The shares dipped on Monday after the company issued a disappointing revenue forecast
As Advanced Micro Devices' (AMD) CEO Hector Ruiz continues struggling for customers in a cut-throat battle with archrival Intel (INTC), the computer chip maker announced on Mar. 5 that it won't likely meet an earlier forecast of $1.6-$1.7 billion in revenue during the first three months of 2007, according to a statement from the company. Investors sold the stock to a new low for the year after the news.
It's not the first time AMD's sales have left more to be desired. Late on Jan. 11, for example, AMD announced disappointing revenue during the three month period ended Dec. 31, explaining that profits took a hit even as sales gained (see BusinessWeek.com, 1/12/2007, "AMD Skids Amid Lower Forecast").
The company continues pulling itself together after taking steps like the $5.4 billion acquisition of ATI Technologies in late October, a deal aimed to combine AMD's microprocessors business with ATI's in graphics, chipsets and consumer electronics.
"AMD has been undergoing a complicated integration with recently acquired ATI Technologies, and we think may have faced difficulties executing as a result,” Standard & Poor's equity analyst Clyde Montevirgen said in a research note Mar. 5. "Given expected market share losses and potential pricing pressures, we remain concerned about near-term growth.” (S&P, like BusinessWeek.com, is owned by The McGraw-Hill Cos.)
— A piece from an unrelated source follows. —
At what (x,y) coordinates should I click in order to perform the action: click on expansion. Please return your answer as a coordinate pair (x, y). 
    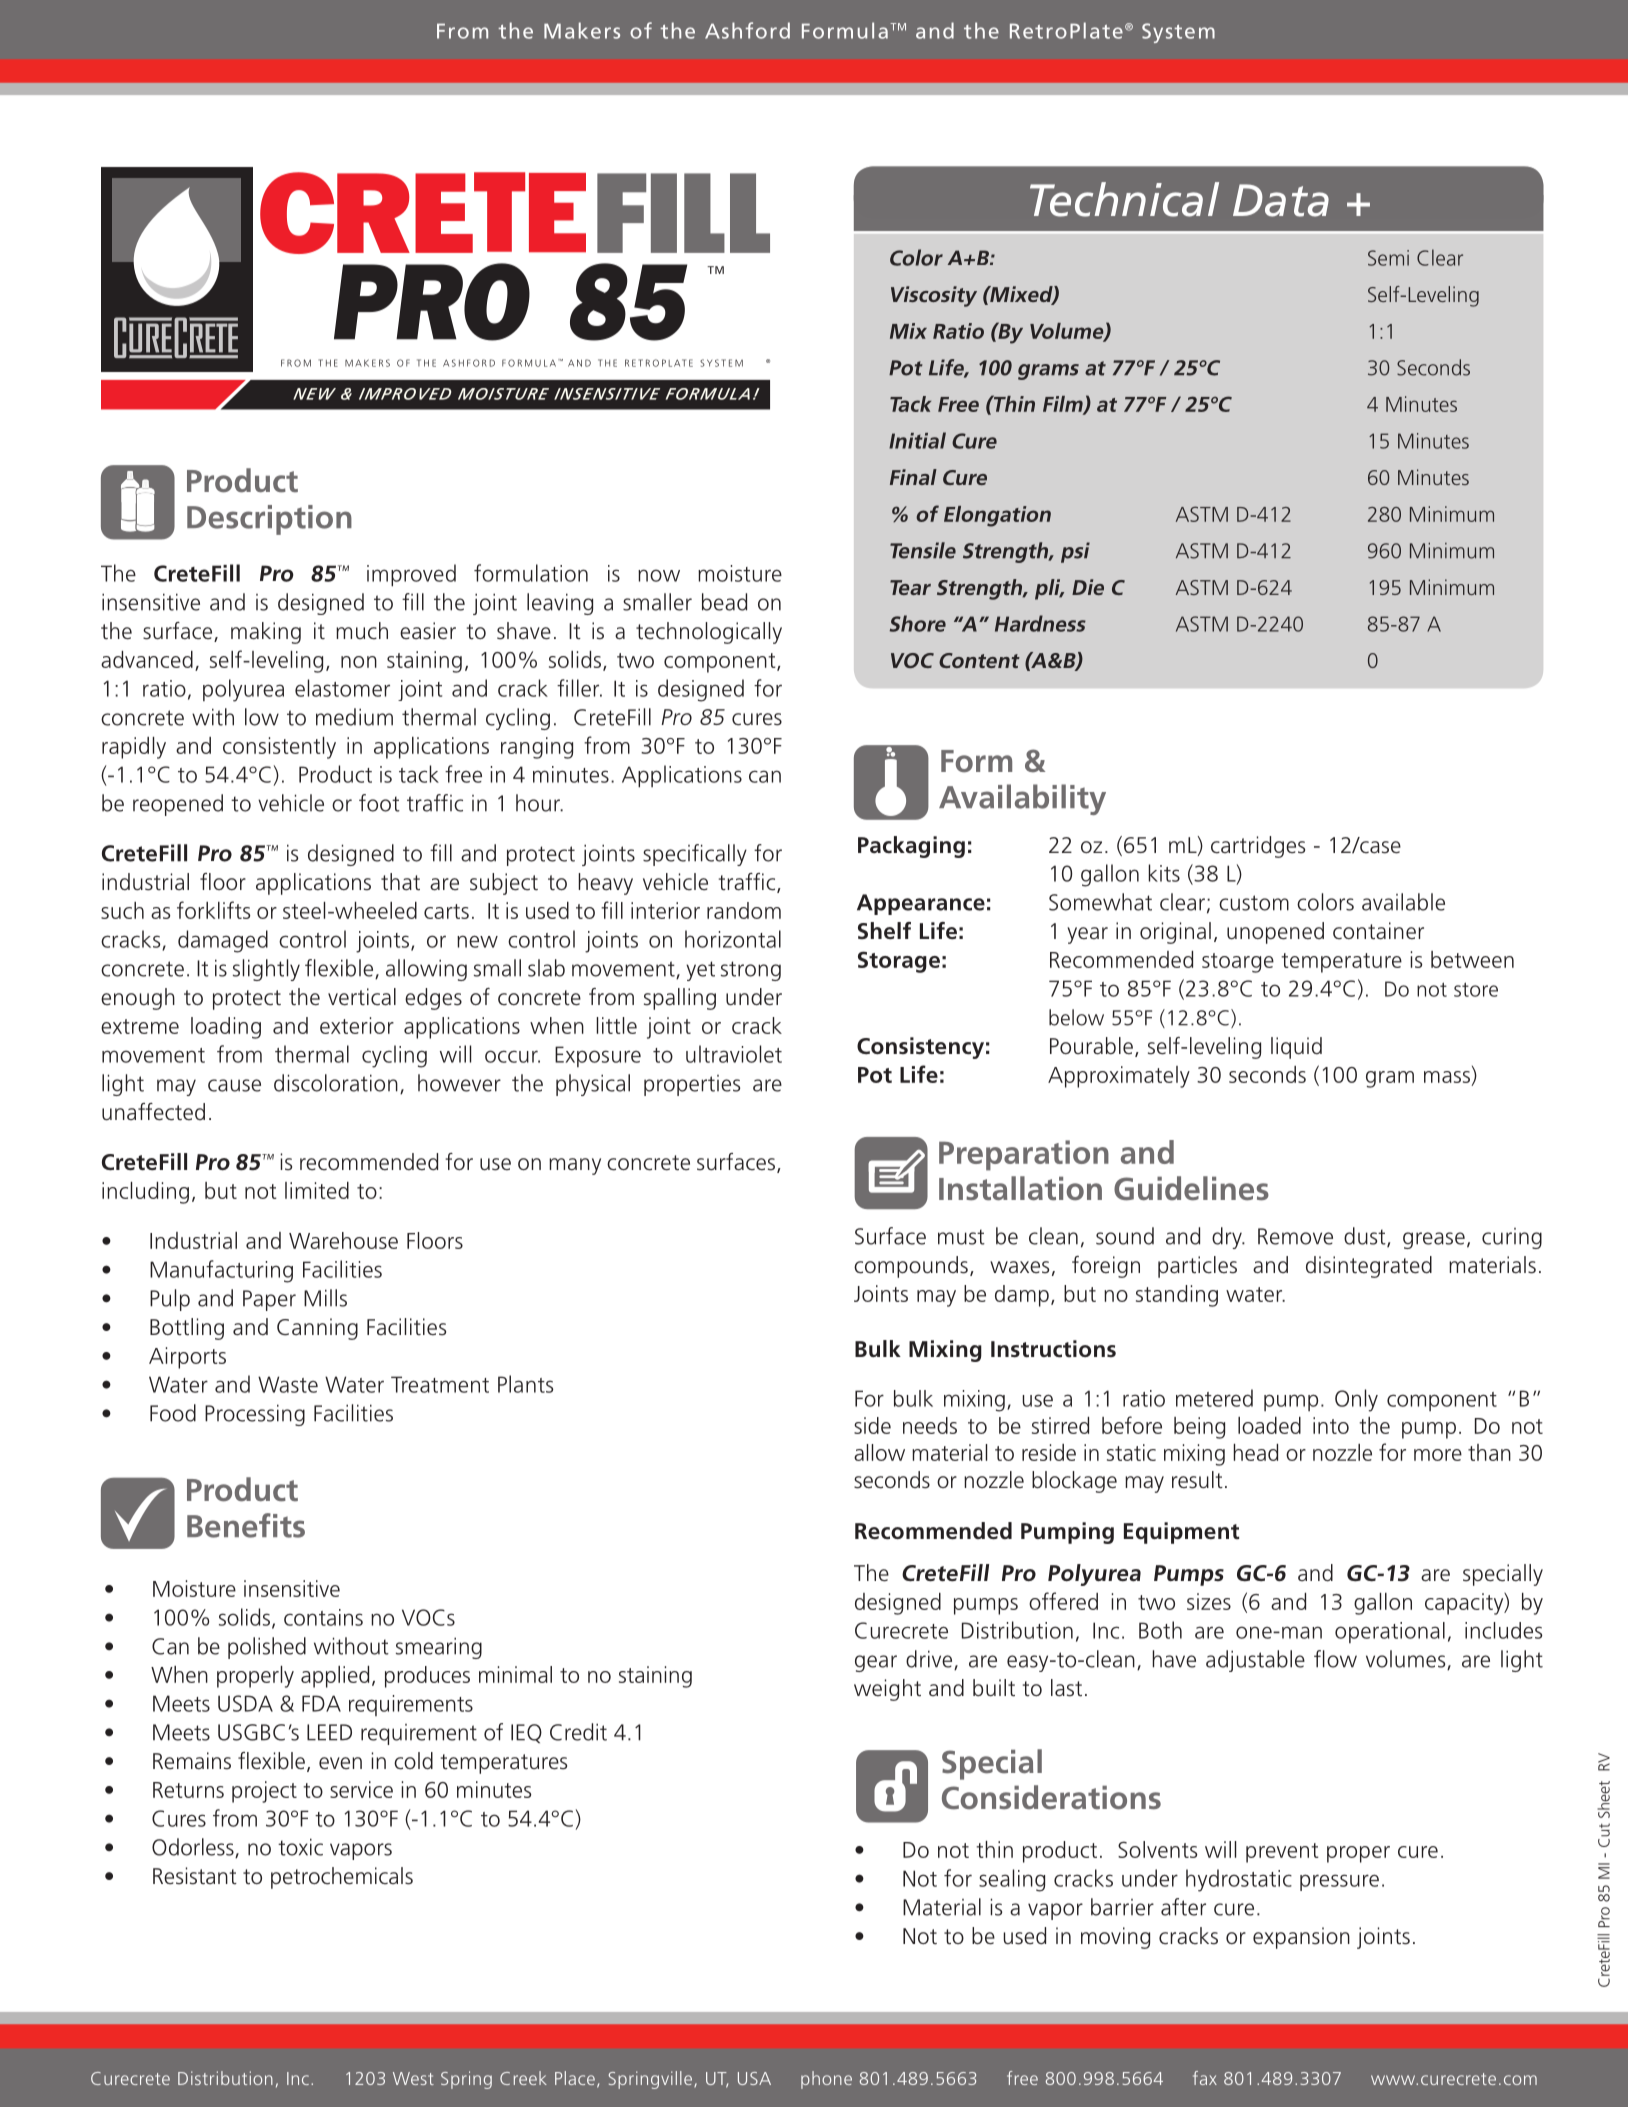
    Looking at the image, I should click on (1301, 1938).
Ruiz continues going full throttle to beat his rival to customers. In May, for example, he put up digital billboards that tally what AMD says is the amount of money spent on electricity bills by companies running Intel-based servers. AMD processors have been using less power than Intel's, according to Nathan Brookwood, head of market research outfit Insight64. But Intel's CEO Paul Otellini promised improvements in power consumption in April (see BusinessWeek.com, 5/3/06, "AMD Sticks It to Intel - Again").
Time will tell who wins such battles long-term. "The pricing environment is very competitive. It has been for quite some time, and we expect that to continue," Ruiz said at the Morgan Stanley Technology Conference on Mar. 5, according to Reuters.
So, apparently, did investors. They had sold shares by 1.6% to $13.96 per share in early afternoon trading on the New York Stock Exchange. The stock had hit a new low of the year earlier March 5 at $13.53 on the NYSE.